(Extracted records)
= = = = =

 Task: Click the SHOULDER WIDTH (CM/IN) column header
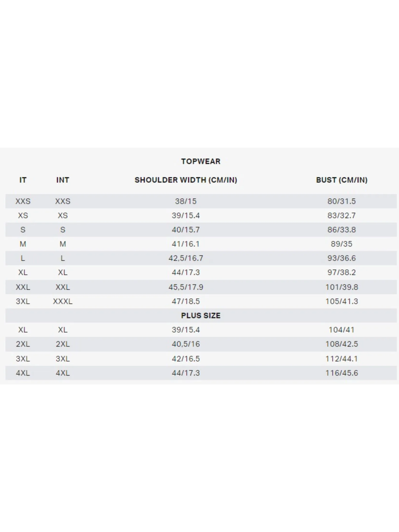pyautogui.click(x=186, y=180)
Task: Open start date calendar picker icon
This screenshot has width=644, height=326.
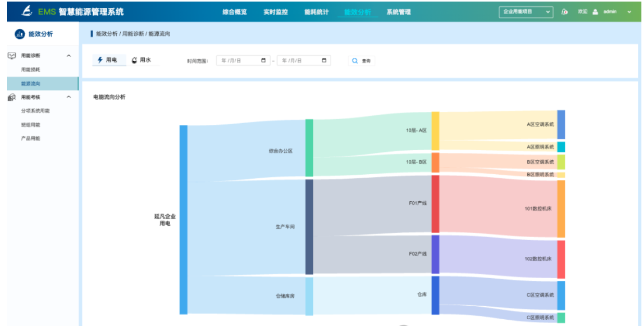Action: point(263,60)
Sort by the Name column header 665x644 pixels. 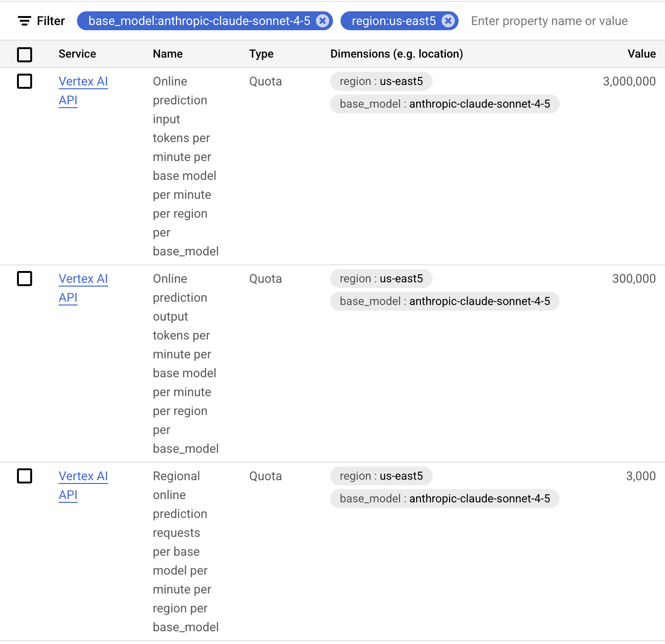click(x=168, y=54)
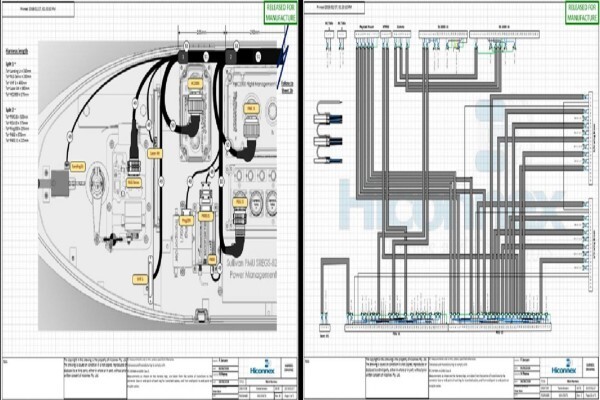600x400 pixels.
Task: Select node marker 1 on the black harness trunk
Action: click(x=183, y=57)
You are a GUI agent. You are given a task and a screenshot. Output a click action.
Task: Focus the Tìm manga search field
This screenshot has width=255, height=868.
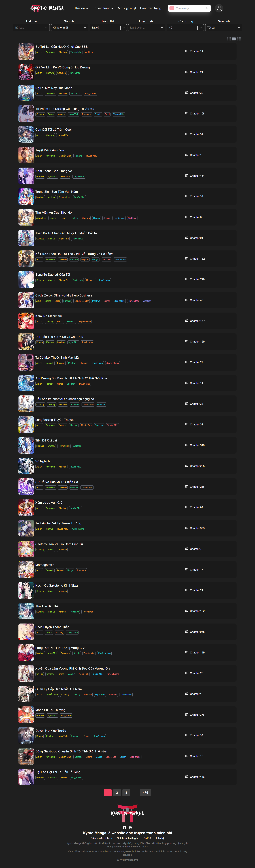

= = = = =

§ Exercise directions: When you find the line that contains "You are a GUI", retype it and every line after it through the end of the data above, exactly, with no pictures.

§ Task output:
You are a GUI agent. You are given a task and a screenshot. Output a click action.
Task: Focus the Tìm manga search field
This screenshot has width=255, height=868.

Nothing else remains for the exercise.